Directive ▸ Edit the records below so that "Instruction" is replaced with "Command" and everything else stays unchanged. Please leave the pictures out of your answer.

--- start Provided material ---

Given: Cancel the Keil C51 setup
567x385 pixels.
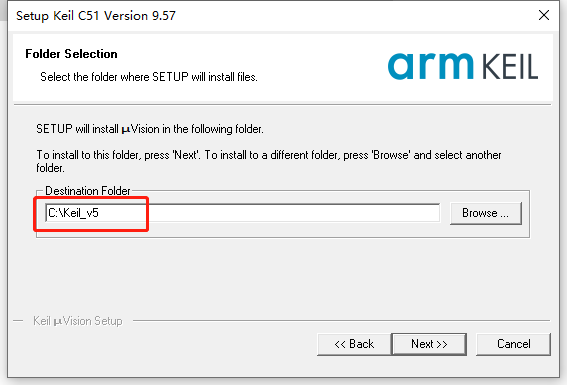Looking at the screenshot, I should pyautogui.click(x=513, y=344).
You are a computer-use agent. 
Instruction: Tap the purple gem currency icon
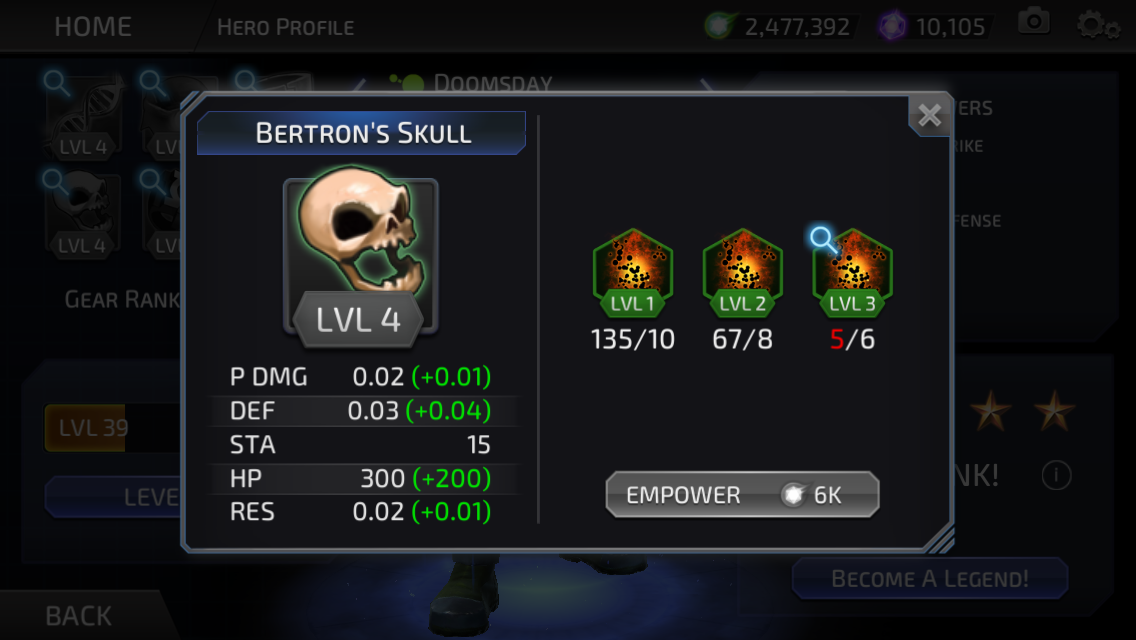pos(892,27)
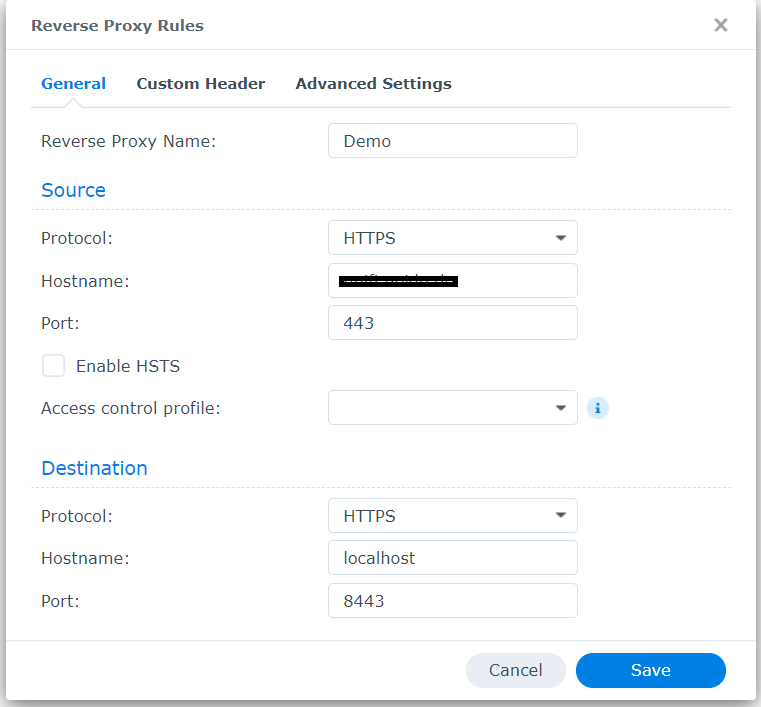The width and height of the screenshot is (761, 707).
Task: Select the Source Port field containing 443
Action: pyautogui.click(x=452, y=323)
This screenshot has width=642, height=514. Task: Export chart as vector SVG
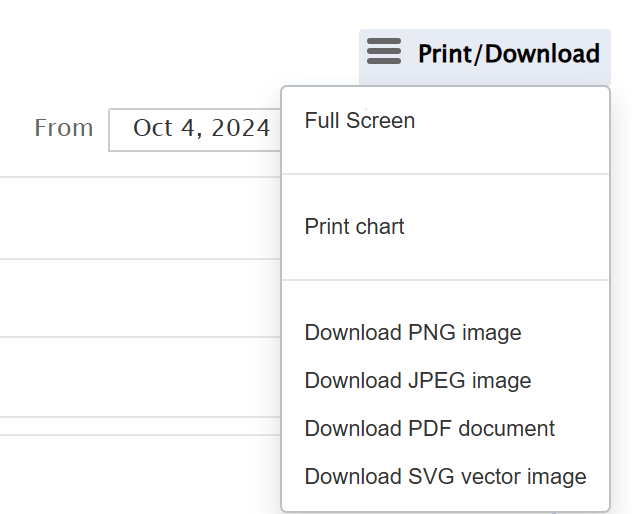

--- end Provided material ---

Final answer ▸
Given: Cancel the Keil C51 setup
567x385 pixels.
Looking at the screenshot, I should pyautogui.click(x=513, y=344).
You are a computer-use agent. 
Command: Tap the purple gem currency icon
pos(892,27)
The width and height of the screenshot is (761, 707).
Task: Select the Source Port field containing 443
Action: pyautogui.click(x=452, y=323)
This screenshot has width=642, height=514. Task: Export chart as vector SVG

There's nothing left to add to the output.